For vegetarians, those that eat eggs and dairy do have a challenge, since the grains and beans which are important in the vegetarian diet are hard to find, but I think it is not impossible. The soybean is a staple of the vegetarian diet, usually run through industrial processes, and will be hard to find outside the supermarkets. Once you find your soybeans, preparing them is tedious (such as soy milk or tofu) but not impossible.
Vegans are probably in the worst situation, in our present food situation, for local eating. The soybean concerns for vegetarians are even worse for vegans, since they have few other sources of protein. For Northern Colorado 100-milers, nuts are not grown commercially in this area (though sunflowers are), eliminating another valuable protein source. I'm not saying it couldn't be done, but I think you'd have to prepare yourself with extra research finding food sources in order to succeed.
Children, especially of the "picky eater" variety, can be a problem. You know your children best. Some children will respond to a challenge, and want to save the planet; it's gratifying to see how aware many young people are now. With other children, you will need to move very slowly, offering them better food choices but not pushing hard enough to build up resistance. You may end up for a time fixing extra food for the picky one. Eventually, if the rest of the family is eating and obviously enjoying the healthy foods, the picky one will come along.
Perhaps some family members will cheat behind your back: get that cola, candy bar, greaseburger, bag of potato chips. Nothing really to do about it. Just put the healthy foods on the table.

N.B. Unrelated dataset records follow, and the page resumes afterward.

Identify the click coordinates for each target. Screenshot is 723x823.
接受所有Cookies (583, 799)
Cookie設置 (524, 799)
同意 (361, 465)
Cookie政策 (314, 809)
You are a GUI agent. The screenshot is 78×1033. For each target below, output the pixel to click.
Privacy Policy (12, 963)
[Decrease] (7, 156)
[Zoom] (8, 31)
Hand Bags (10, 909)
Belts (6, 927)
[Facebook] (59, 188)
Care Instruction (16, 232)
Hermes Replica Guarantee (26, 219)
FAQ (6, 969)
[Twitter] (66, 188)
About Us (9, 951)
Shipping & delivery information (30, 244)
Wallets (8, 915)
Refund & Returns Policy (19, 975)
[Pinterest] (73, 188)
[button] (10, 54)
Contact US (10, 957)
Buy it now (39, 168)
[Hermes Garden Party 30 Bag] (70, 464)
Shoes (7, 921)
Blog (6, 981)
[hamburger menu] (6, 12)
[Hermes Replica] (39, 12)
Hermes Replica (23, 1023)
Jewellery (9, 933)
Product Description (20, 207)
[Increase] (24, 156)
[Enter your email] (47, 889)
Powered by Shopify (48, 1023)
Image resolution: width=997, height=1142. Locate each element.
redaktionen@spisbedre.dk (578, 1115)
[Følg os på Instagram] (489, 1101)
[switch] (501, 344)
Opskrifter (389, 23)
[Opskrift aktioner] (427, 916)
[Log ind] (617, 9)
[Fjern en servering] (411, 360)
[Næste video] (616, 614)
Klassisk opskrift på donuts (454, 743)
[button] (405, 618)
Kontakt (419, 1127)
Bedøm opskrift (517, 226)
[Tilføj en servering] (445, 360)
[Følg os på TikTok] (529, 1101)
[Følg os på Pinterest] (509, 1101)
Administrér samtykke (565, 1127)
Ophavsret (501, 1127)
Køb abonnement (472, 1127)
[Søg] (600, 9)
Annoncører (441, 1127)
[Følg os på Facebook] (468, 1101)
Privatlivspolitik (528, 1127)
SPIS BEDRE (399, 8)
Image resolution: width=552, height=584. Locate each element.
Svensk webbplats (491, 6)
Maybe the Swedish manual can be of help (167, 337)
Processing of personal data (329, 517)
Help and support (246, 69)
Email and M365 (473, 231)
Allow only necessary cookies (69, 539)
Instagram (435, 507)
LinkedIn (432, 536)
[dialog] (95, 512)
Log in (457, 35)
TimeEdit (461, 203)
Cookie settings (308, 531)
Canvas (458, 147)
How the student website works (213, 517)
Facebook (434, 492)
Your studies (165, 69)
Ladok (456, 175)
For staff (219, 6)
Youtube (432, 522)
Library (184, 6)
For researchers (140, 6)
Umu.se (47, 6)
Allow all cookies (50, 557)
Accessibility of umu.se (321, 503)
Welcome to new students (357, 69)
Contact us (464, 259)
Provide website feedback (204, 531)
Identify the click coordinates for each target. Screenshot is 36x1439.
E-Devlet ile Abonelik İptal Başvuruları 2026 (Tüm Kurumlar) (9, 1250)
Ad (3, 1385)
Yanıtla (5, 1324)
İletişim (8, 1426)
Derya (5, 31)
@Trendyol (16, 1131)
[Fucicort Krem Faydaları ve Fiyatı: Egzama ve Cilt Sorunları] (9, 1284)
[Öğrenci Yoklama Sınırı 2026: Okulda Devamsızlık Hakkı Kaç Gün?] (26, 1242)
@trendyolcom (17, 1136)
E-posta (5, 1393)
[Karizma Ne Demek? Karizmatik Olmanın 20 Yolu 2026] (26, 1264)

Again, you know your family situation best.
You could help bring reluctant family members on board with trips to the farms or farmers markets where you're buying the food. You can talk to the farmers, see the animals and maybe pet them, maybe even pet the vegetables as they sit out there in their home of dirt.
Some adults will respond well to facts and figures; negotiating skills may be required for some. You just have to play it by ear. My husband was initially a little reluctant, but willing to try it. After a month, he finds he really loves the foods we're eating now, much more flavorful and interesting than before.
I'm sure there are a lot of people out there who have successfully coped with a variety of challenges, some I haven't thought of, and certainly many solutions I haven't thought of. I encourage you to share with us.